# **Worksheet 09: Prediction Uncertainty**

## **Lecture and Tutorial Learning Goals:**

By the end of this section, students will be able to:

- Explain the difference between confidence intervals for prediction and prediction intervals and what elements need to be estimated to construct these intervals.

- Write a computer script to calculate these intervals. Interpret and communicate the results from that computer script.

- Give an example of a question that can be answered by predictive modelling.


In [None]:
# Loading Libraries

library(broom)
library(latex2exp)
library(tidyverse)

source("tests_worksheet_09.R")

## 1. Prediction Intervals *vs* Confidence Intervals for prediction

In previous lectures you've learned how to estimate three regression models (linear, logistic and Poisson). The estimated models can be used to predict the expected values of the response given additional covariates. 

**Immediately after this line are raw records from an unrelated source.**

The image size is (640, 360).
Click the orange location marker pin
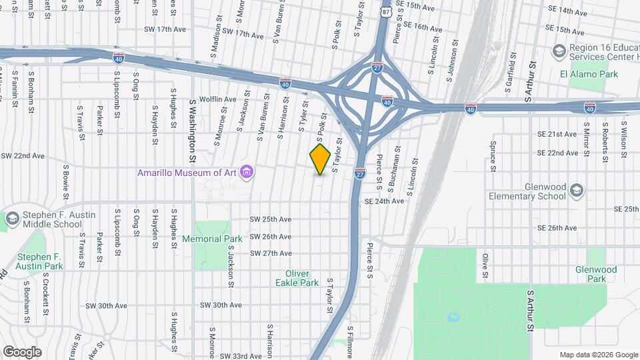coord(320,159)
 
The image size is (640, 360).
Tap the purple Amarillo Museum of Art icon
coord(247,173)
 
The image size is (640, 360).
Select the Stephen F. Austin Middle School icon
coord(12,218)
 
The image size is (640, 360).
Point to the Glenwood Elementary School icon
coord(577,191)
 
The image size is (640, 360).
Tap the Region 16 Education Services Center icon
coord(558,51)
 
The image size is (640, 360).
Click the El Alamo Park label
coord(589,74)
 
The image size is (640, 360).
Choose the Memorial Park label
coord(212,239)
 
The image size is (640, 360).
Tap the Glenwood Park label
coord(596,274)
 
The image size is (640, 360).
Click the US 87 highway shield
coord(386,11)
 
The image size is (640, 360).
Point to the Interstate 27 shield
coord(359,173)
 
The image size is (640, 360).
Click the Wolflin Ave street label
coord(213,99)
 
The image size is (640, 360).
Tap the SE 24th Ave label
coord(383,201)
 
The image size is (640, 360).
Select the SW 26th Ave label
coord(270,237)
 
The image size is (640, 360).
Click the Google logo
coord(22,352)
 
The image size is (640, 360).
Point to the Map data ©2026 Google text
coord(598,355)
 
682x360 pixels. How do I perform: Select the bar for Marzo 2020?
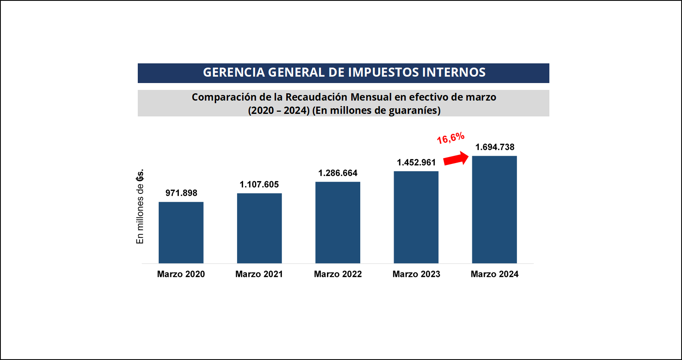coord(181,232)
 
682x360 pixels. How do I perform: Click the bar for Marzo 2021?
coord(259,228)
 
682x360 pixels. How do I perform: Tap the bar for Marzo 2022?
coord(338,223)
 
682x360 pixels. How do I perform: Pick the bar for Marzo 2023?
coord(416,217)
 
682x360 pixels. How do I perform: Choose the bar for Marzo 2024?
coord(494,209)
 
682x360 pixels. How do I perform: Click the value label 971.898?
coord(181,193)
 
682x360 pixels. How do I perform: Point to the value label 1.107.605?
coord(259,184)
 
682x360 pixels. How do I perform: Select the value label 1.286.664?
coord(338,173)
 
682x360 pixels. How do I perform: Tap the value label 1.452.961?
coord(416,162)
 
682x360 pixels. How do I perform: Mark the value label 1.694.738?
coord(495,147)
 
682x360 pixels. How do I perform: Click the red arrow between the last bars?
coord(456,158)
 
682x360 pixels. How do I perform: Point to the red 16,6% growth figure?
coord(451,138)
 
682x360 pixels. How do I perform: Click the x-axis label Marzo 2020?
coord(181,274)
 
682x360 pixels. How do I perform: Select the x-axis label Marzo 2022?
coord(338,274)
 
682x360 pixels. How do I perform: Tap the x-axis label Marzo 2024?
coord(495,274)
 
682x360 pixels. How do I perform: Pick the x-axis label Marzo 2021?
coord(259,274)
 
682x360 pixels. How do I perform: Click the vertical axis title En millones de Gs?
coord(140,207)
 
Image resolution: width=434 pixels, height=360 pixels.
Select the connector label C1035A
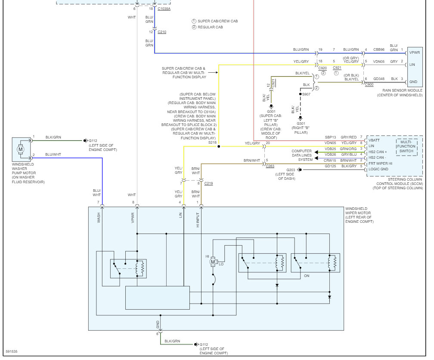click(x=164, y=9)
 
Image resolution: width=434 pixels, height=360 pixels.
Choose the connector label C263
click(x=270, y=166)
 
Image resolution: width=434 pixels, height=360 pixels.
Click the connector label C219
click(x=208, y=184)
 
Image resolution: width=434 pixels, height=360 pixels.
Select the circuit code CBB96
click(x=378, y=50)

The estimated model depends on the random sample used. Thus, the prediction also depends on the random sample, which means that they are random variables (functions of the a random sample). 

Thus, we can compute the sampling distribution and the standard error of the prediction random variable!

> A different sample would have resulted in a different estimated model and, thus, different predictions. The sample-to-sample variation in the estimated coefficients translates into variation in the predictions. 
  
Today, we will measure the **uncertainty** of the predictions for MLR using two type of intervals: 

- confidence intervals for prediction (CIP)

- prediction intervals (PI)

> CIP can be constructed for any of the regression models we studied, using `se.fit = true` in the `predict()` function.

> PI are not defined for all GLM models. Although some bootstrapping methods have been proposed, we won't cover PI for logistic and Poisson regression   

## **1.1. <u>Dataset: </u>[<u>2015 Property Tax Assessment from Strathcona County</u>](https://data.strathcona.ca/Housing-Buildings/2015-Property-Tax-Assessment/uexh-8sx8)**

In this worksheet, we'll work with a dataset containing data on property tax-assessed values in Strathcona County. The dataset provides a valuation date of July 1, 2014, and a property condition date of December 31, 2014. 

![](https://github.com/UBC-STAT/stat-301/blob/master/supplementary-material/img/popul_AB.png?raw=true)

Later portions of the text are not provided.